FICHI
Dieci anni. Chissà come mai i decenni cominciano ad essere veloci come vento di tempesta. Chissà come mai sei convinta di essere stata lì solo ieri e invece sono passati anni. Ti senti giovane, vitale, poi ti guardi le mani e non le riconosci. Sono di una vecchia, no, non sono le tue.
Dieci anni fa, dunque. Stesso mare. Spiagge no, che la Croazia non è certo famosa per le spiagge. Ma le rocce dell’isola e la barca e il mare, quelli sono identici.
La cantilena che fa il mare sui sassi piccoli e triangolari ti riporta proprio a quella volta, dieci anni fa, in cui lui risalì semi svenuto dalla barca, dall’immersione perfetta in cui tutto non fu perfetto.
Paura: la folle corsa in macchina, l’ospedale di Zara e poi l’ambulanza fino a Spalato, acceleratore pigiato, da sola, cercando di non perdere di vista quel pazzo che correva con i lampeggianti e la sirena, autostrada assolata e deserta, tu vestita di niente, in uno zainetto la carta di credito.

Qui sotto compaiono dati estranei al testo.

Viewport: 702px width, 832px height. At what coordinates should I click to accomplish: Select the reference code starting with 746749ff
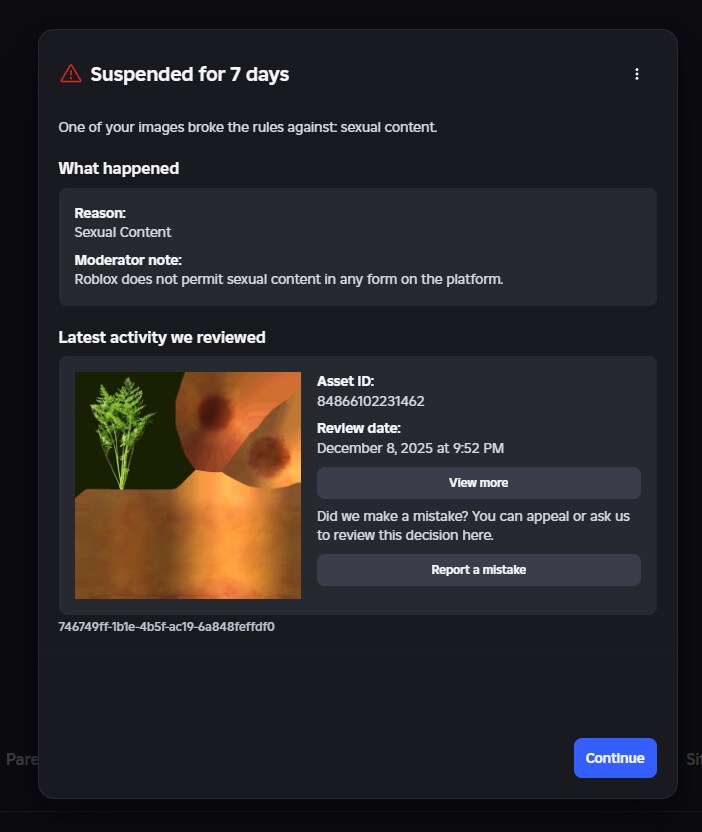pos(166,627)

Di quei centocinquanta chilometri restano solo luce accecante e mani strette sul volante.
L’entrata all’ospedale militare di Spalato è da film di spionaggio: l’ambulanza entra dall’uscita, i militari a fucili spianati aprono velocemente la sbarra e io mi infilo dietro l’ambulanza, tra lo stupore generale.
Veniamo accolti da un uomo, alto, abbronzato, capelli brizzolati e occhi verdi. In perfetto italiano mi dice di sedermi che lui arriverà subito.

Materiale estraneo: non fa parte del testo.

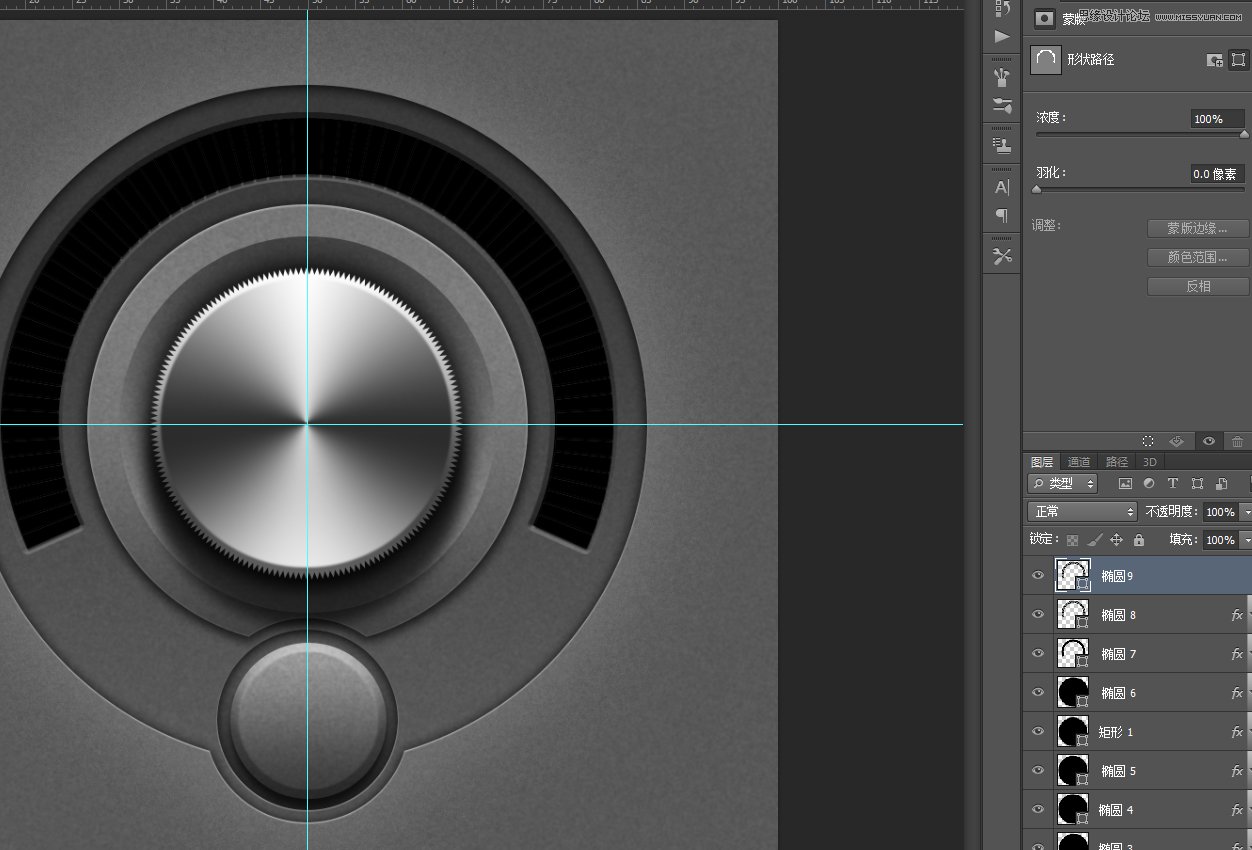Click the Actions play icon

(x=1001, y=37)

L’uomo che dovrebbe essere al mio fianco, invece, sembra sempre più magro, pallido sotto il lenzuolo della lettiga. Ma sorride.
Dieci anni fa, l’aria calda, forte, secca, entrava da finestre senza vetri che illuminavano dall’alto la grande sala grigia.
Le uniche sedie erano piccole, scomode, tanto simili a quelle delle cucine degli anni Sessanta. Un po’ sbeccate ai lati del sedile, di colore tra il grigio e il verdino, non davano agio al lasciarsi andare, ma solo a quelle sedute in punta: appoggiavo solo il sedere, i muscoli delle gambe rigidi, i tendini delle caviglie pronti a dare la spinta: “Tornerà, quell’uomo, a dirmi qualcosa, vero?”.
Tornò.
E fu notte importante. Per ore mi raccontò della sua vita e mi chiese della mia. Per ore mi tenne per mano e si prese tutta la mia ansia e la impacchettò.
Ci fu un momento, al buio, in cui mi chiese se avessi fame. Sorridendo, mi portò fuori. Si arrampicò su un albero di fichi e ne scese con il cappello pieno. Sodi, neri, maturi. Almeno così disse. Io, in tanti anni di vita, avevo sempre rifiutato di assaggiarli, con quei semi molli.
Seduti per terra, sotto l’albero, poche luci filtravano dall’interno a illuminare le mani che cercavano di aprire, pulire, portare alla bocca.
Riuscii a mangiare con l’avidità dell’ansia, della fame di buono, della voglia di sapere che tutto era a posto: dolcissimi umori, che dallo stomaco arrivarono al cuore e allora, solo allora, si sciolse la tensione. Scorrevano lacrime mentre la saliva aiutava a godere sapori più dolci.
Rientrammo, e dietro l’oblò della camera iperbarica, anche l’uomo della mia vita aveva cambiato colore e a gesti mi faceva capire di avere fame.
Sorridere, piangere, godere del sapore dei frutti.
Oggi, dieci anni dopo, l’aria è calda e secca, i colori sono uguali, il nostro biancore di pelle a testimoniare anni difficili. Di fronte al porto, un albero di fichi, maturi, belli, illuminati dal sole.
Non lo so se si fa, non lo so se mi urleranno dietro; non resisto: lo colgo, lo mangio, sorrido, sto bene.
Lui mi guarda, annuisce, sorride ai due del passato, sorride ai due del futuro.